Once a theoretical SAL range has been determined for each batch of product using minimum dose delivered and maximum dose delivered, then the percentage of product at the minimum dose, intermediate doses, and maximum dose can be evaluated through the product dose mapping performed during performance qualification. Armed with this information, a company can then assess if any product is at risk and how significant that risk might be, based on the calculated SAL for minimum dose locations, as well as the percent of product that might not meet the SAL claim, if applicable. In these calculations, if the bioburden has changed, the D-value of the population and the calculation of SAL as indicated above might not be appropriate. However, a change in bioburden would naturally be assessed, initially, as a critical factor in the overall investigation.

There will be cases where sterilized product might be augmented, as specified in the 11137 series and TIR13004. A company must assess whether this is a possibility based on several factors, such as time elapsed since sterilization and whether the additional dose will result in exceeding the maximum dose for the product. Based on the findings laid out above and product use, a company should assess the risk to patient and determine what, if any, action is warranted. The considerations discussed should be undertaken with technical experts either within the company or contracted when determining the path forward.

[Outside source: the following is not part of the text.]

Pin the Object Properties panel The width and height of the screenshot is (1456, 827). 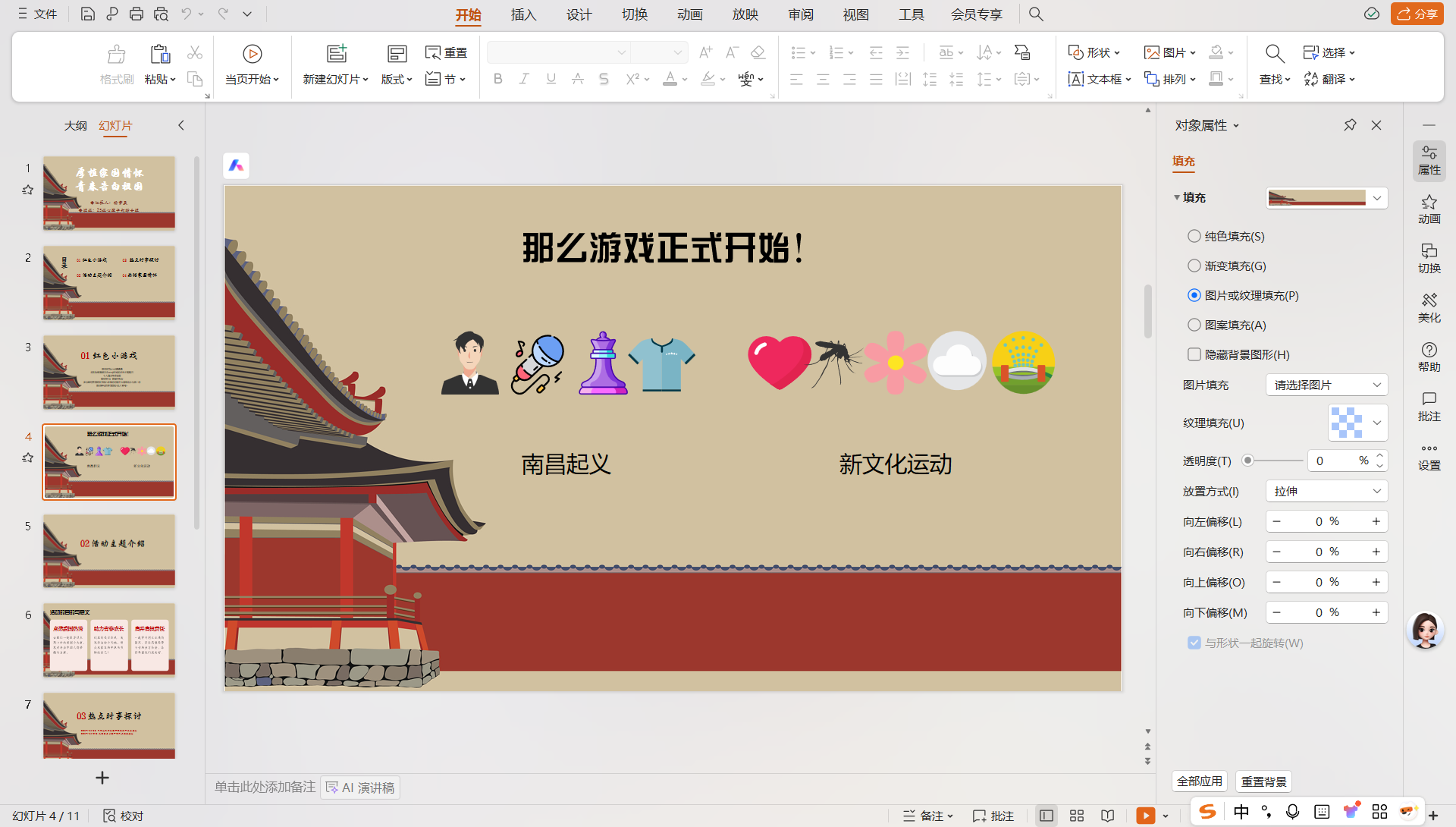click(1350, 125)
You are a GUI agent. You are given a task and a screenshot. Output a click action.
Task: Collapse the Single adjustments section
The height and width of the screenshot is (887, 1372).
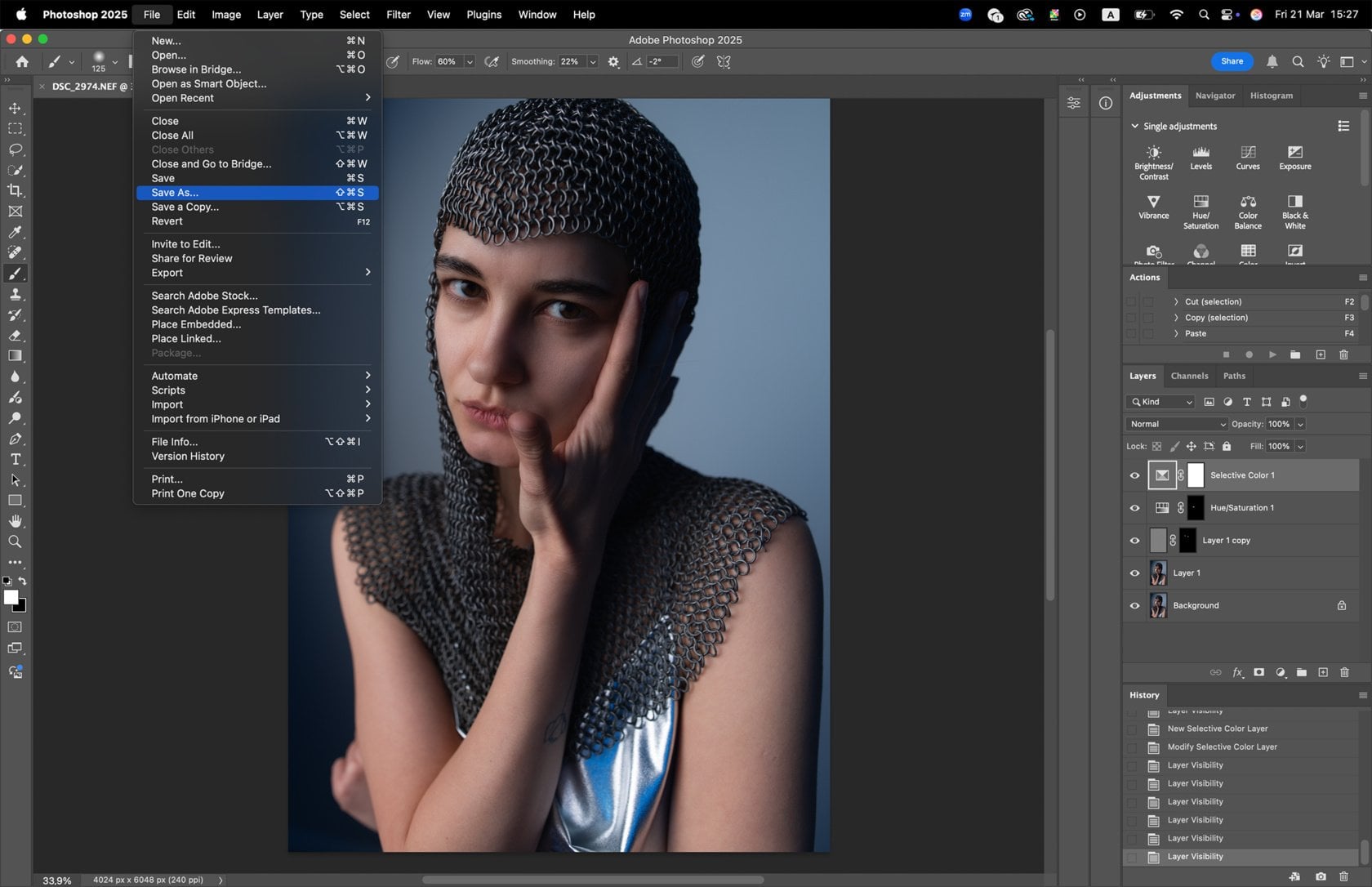pyautogui.click(x=1135, y=126)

A final consequence that must be considered for a true dose audit failure is the impact to other product in the family. The ISO 11137-2 standard states that in the event of a dose audit failure “…all members of that family shall be considered to be affected.”^2,3  Therefore, actions taken for the dose audit failure—augmentation, dose reestablishment, or cessation of sterilization—will have to apply to all members of the family. Considering the many variables that could apply to a family, it would be impossible to cover all potential approaches here. Suffice it to say that there are several options for separating out certain family members or sub-groups and confirming the validity of a sterilization dose for those members or sub-groups apart from the product in the dose audit failure. The same level of scrutiny and assessment must be applied to all members of the product family. Additionally, if a root cause is determined that could be systemic, assessment across product families might be warranted.

Table 1 is a summary of the preceding sections concerning truths and consequences of dose audit failures.

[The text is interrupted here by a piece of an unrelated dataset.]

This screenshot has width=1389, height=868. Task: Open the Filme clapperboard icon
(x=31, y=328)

In conclusion, for a confirmed dose audit failure there are several truths and several consequences. The truths are that: a) product that is processed at the full sterilization dose is sterile as far as it concerns patient safety—an individual product in a portion of the load might simply not possess exactly the designated SAL; b) there is a potential that the TOS positives are not true survivors of the verification dose; c) only a small portion of a sterilization load might be affected by the question of SAL, because the load always receives a dose range; d) there is a statistical probability that there will be a dose audit failure over time; and e) the actual delivered dose for sterilized product—versus the validated sterilization dose—might show that the product does possess the designated SAL.

The real consequences of a confirmed dose audit failure are that a) the sterilization dose going forward must be considered, augmented if required, and guidelines for reestablishment followed; b) the sterilization dose in retrospect must be considered and a risk analysis performed; and c) the impact to and subsequent action for other product in a family must be considered.

The overarching fact is that having positives in a dose audit test of sterility does not automatically mean product that has received the full sterilization dose is nonsterile or unsafe for use. In many cases, those sterilized products possess an acceptable SAL where patient safety is concerned.